Where do we go from here?
Harry McGee
Every morning this week the radio alarm has blared into life just as the business news goes out on RTE.
And this morning, trying to remember what I heard all week through the bleary haze, it worked out as follows.
One morning. Stocks up. Joy to the World. Next morning fall in Tokyo, nervously waiting Wall Street to open. Woe is me. Next morning. Another rally. Phew, what a relief, the worst is over. And then the next morning. Bank shares plunge again. And so on.
The uncertainty unbelievable. Nobody knows what’s going on. Really. And the stock markets are such an unreliable indicator. But they are the only one they have. The amount of shares being traded in Irish banks, for example, is infinitesimally small. But such is the general jitters out there that even tiny movements (especially when the price is rock bottom) can induce panic.
And so it has been with the Government. We wake up every morning trying to make sense of the astounding events of the day before. And I think that with every press conference and with every new announcement the Government thought it had finally pulled itself out of that deadly undercurrent into calmer waters.
No such luck. Every morning they woke up in the hope they were Kilkenny only to find that were actually Waterford.
One of my great achievements as a political writer is the consistency of my predictions. Nobody has got it more wrong more often than me in Irish politics over the past five year. I cherish the day earlier this year when I said on national television that Hillary Clinton would be handing over the bowl to Bertie Ahern in the White House next year. Or the day I predicted that Sean Haughey would get the leg-up as junior minister on News at One, only for Mary Wallace (Mary Wallace!) to get the nod a half hour later from the Anorak.
I think I’m a bit safer with this one. The Government will give no ground on the education cuts. It can’t afford to. If it does, it’s not going to weather the storm. It will be gone within a year, with Brian Cowen fighting enemies within and without his party, having being cursed with a reputation as a vacilator and a political weakling.
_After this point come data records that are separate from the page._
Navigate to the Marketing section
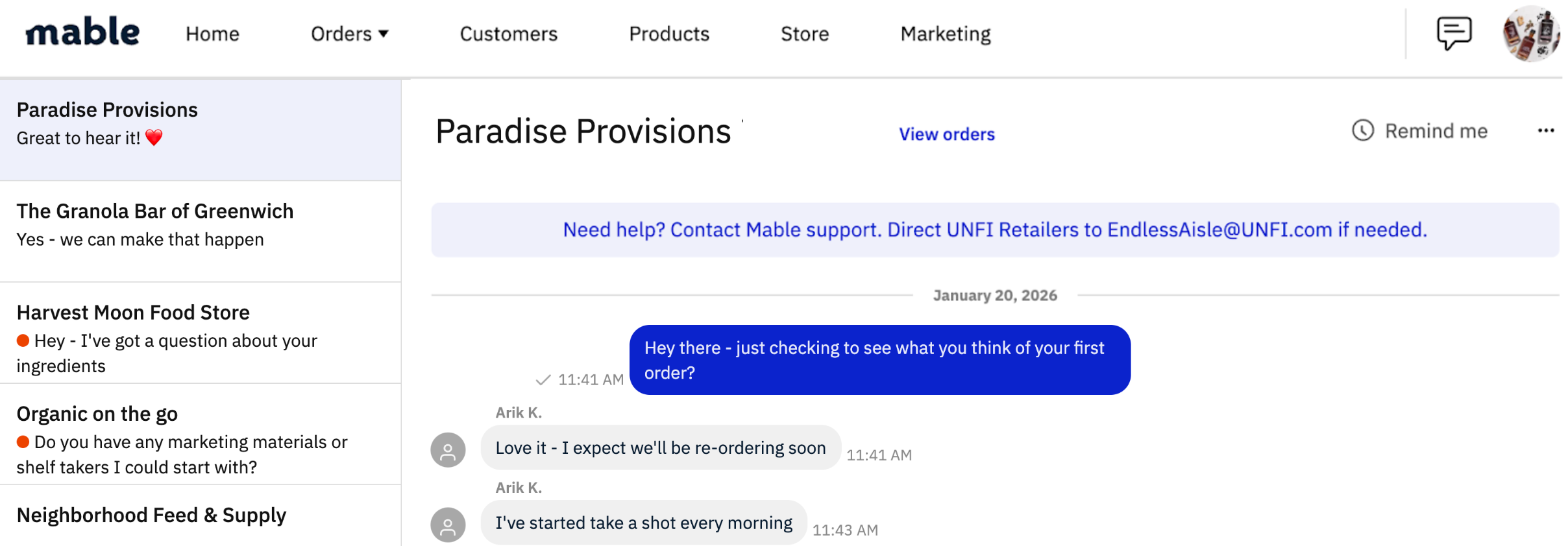The image size is (1568, 546). (x=946, y=34)
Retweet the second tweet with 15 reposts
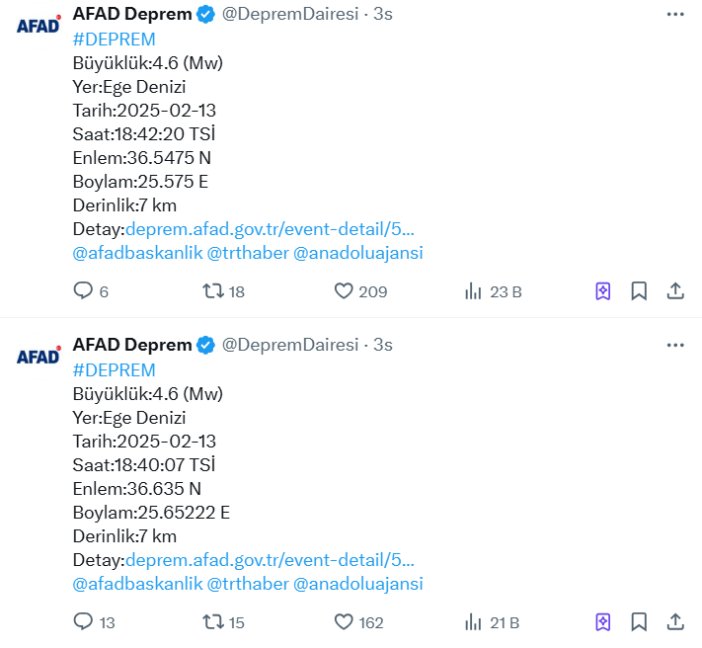Image resolution: width=702 pixels, height=648 pixels. 213,622
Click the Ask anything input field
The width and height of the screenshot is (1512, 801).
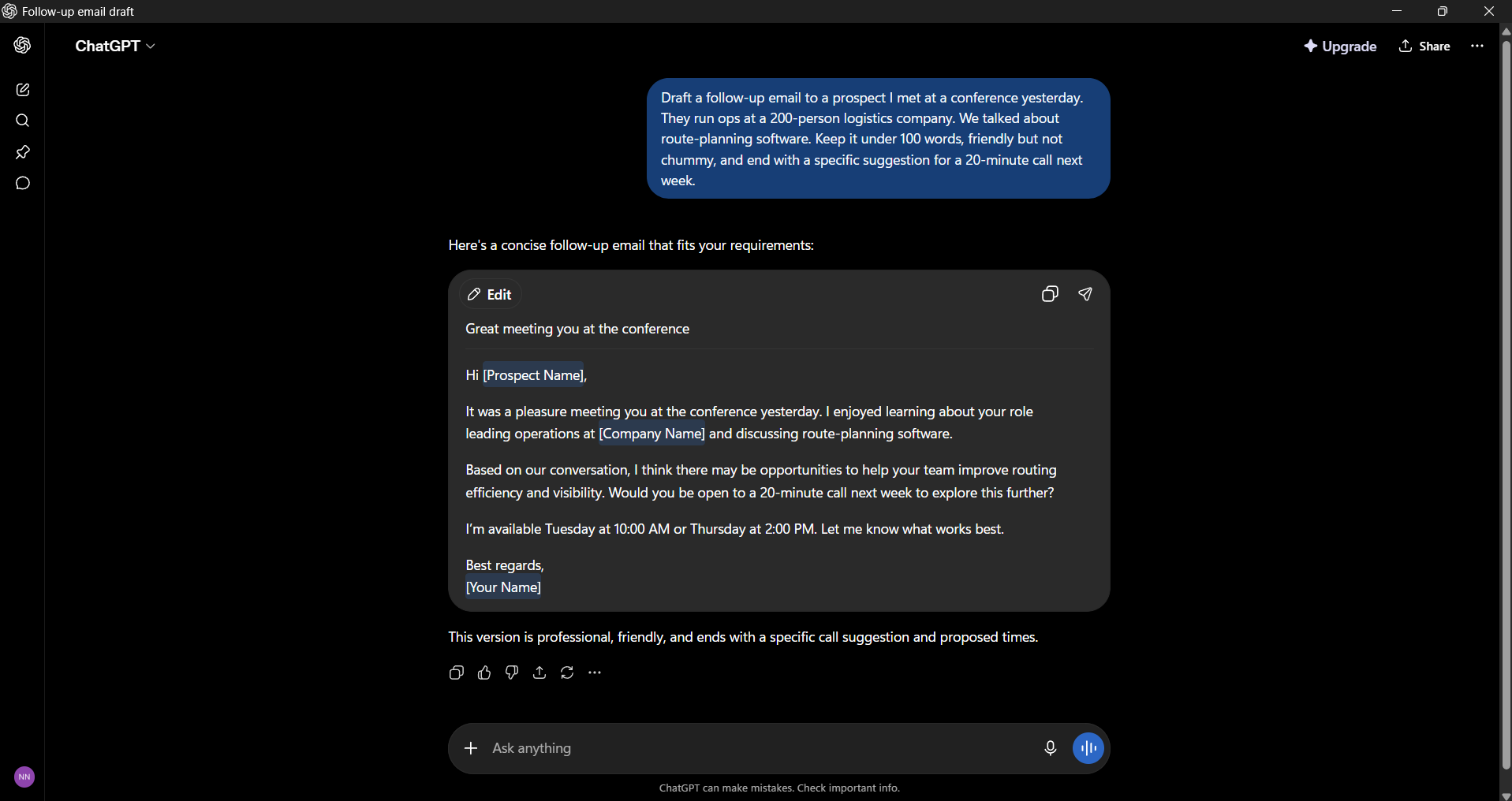[x=757, y=748]
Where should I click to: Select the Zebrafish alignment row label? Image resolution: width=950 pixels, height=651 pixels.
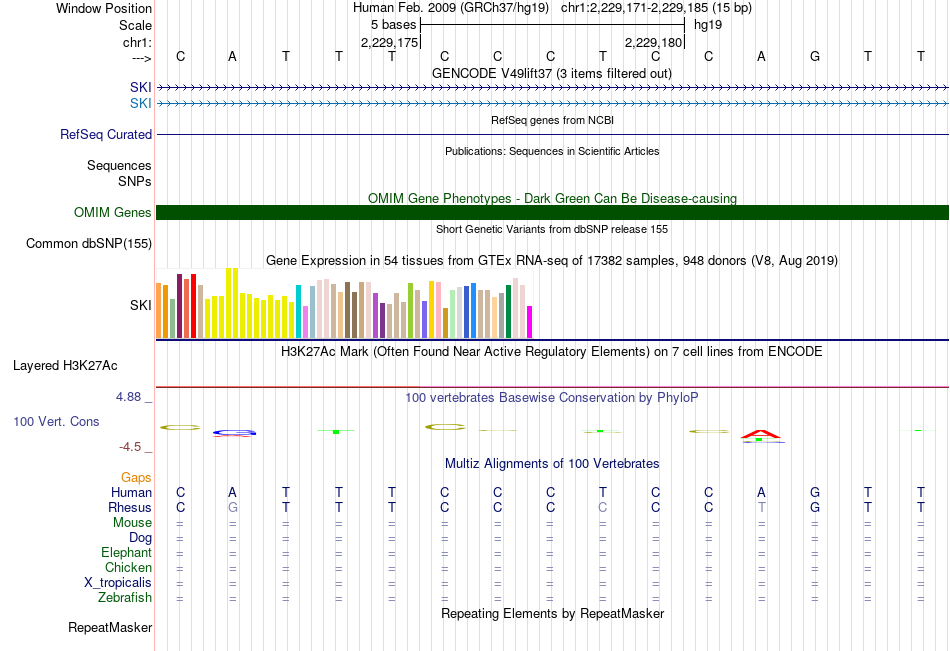pyautogui.click(x=125, y=597)
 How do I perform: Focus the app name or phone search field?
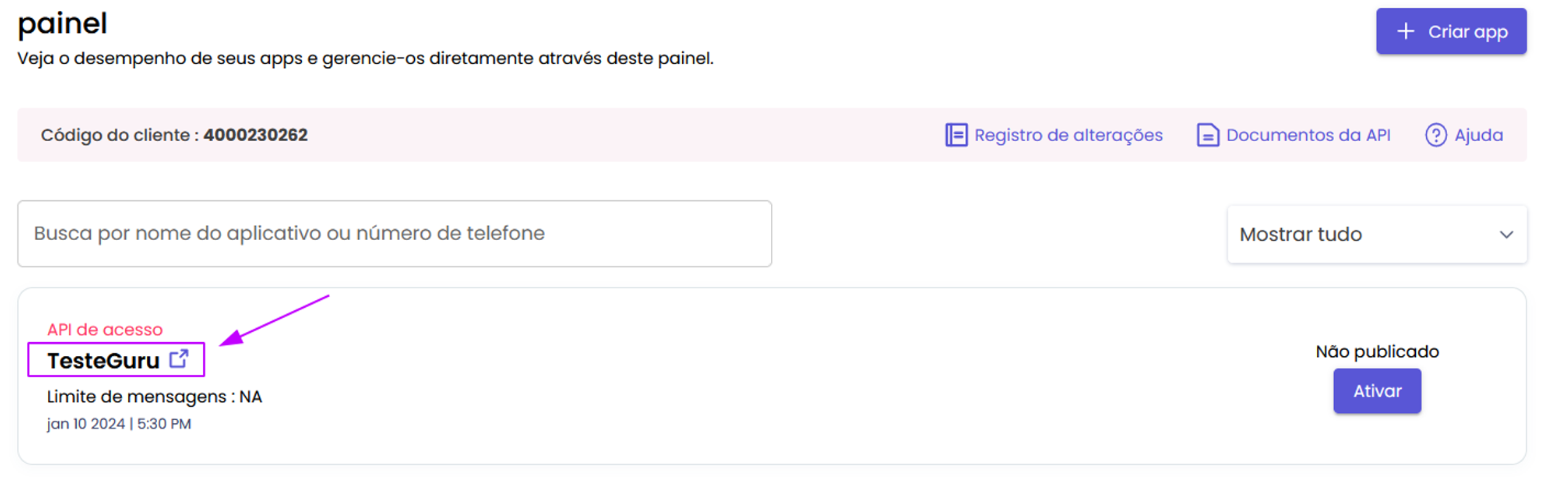coord(394,234)
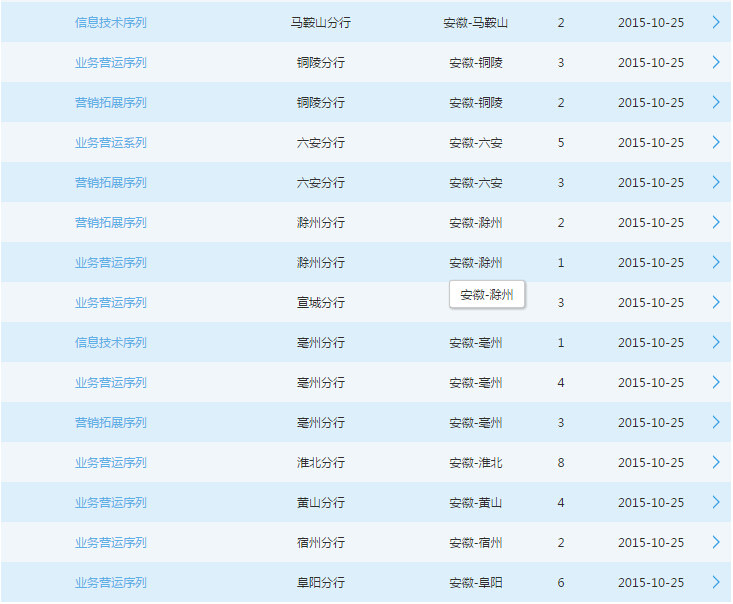Image resolution: width=733 pixels, height=604 pixels.
Task: Click the 业务营运序列 link for 阜阳分行
Action: pos(110,582)
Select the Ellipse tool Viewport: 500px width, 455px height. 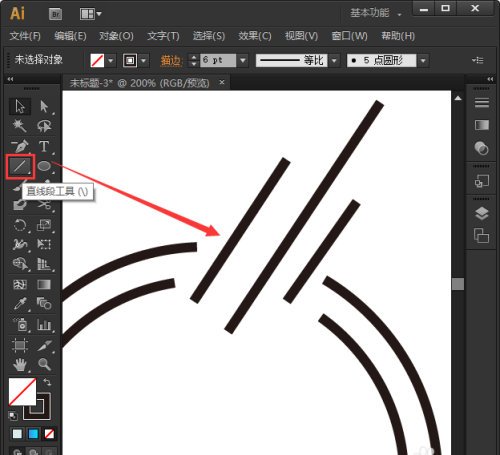click(x=44, y=166)

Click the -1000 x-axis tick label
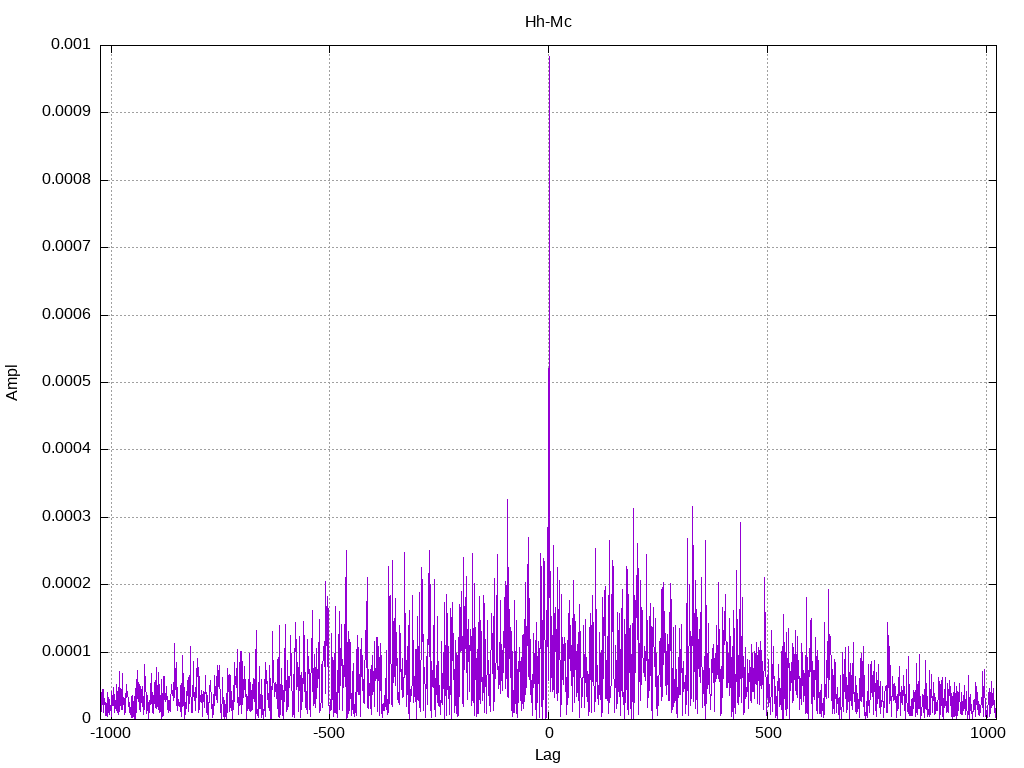tap(110, 733)
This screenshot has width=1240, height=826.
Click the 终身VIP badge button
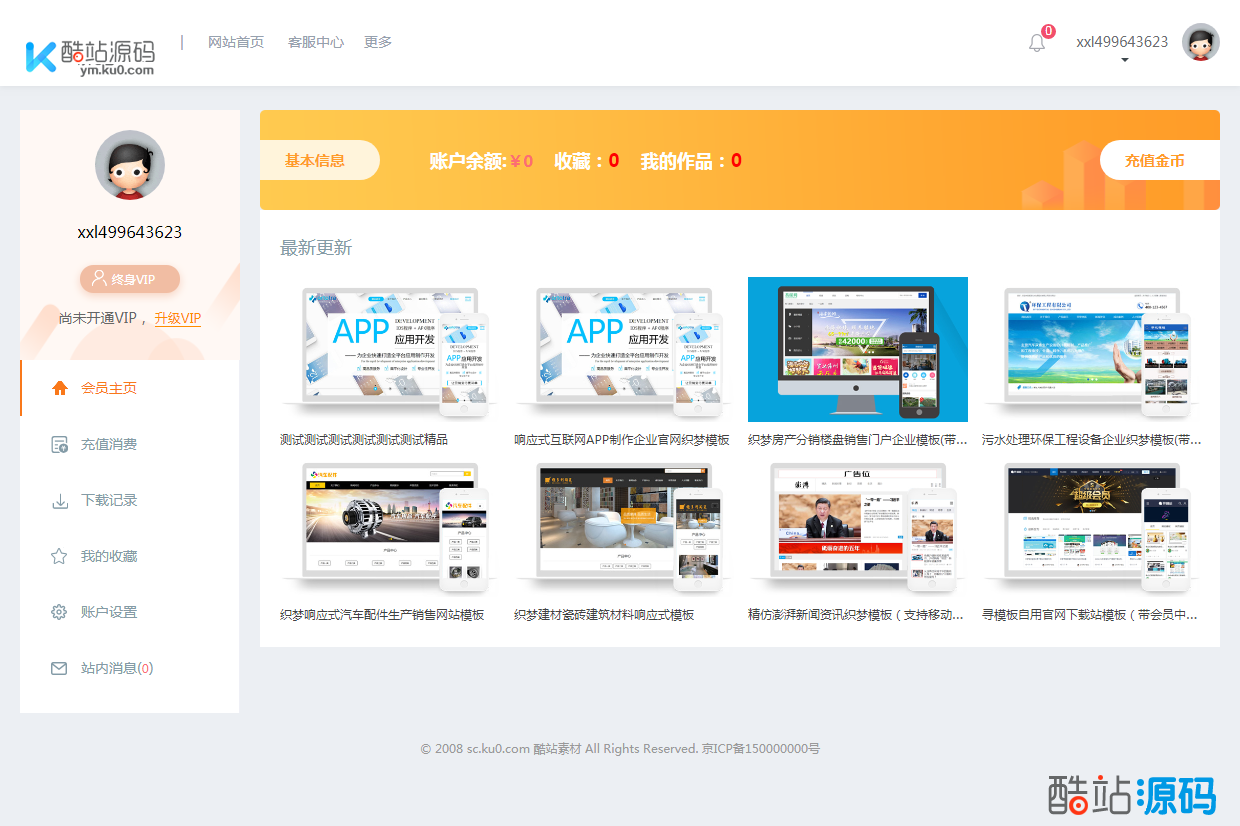(x=130, y=279)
It’s going to be tough. The teachers will march next week. Street and protest politics will come back and the Government will find itself trying to quench bush fires on all fronts.
There is no predicting to it. What’s unfolding in the world is so complex and so multi-faceted that all this talk of a recovery in 2010 and 2011 has to be taken with a shovel-load of salt.
Where do we go from here? Who knows? The Government don’t know. The opposition doesn’t know. The wider world doesn’t know.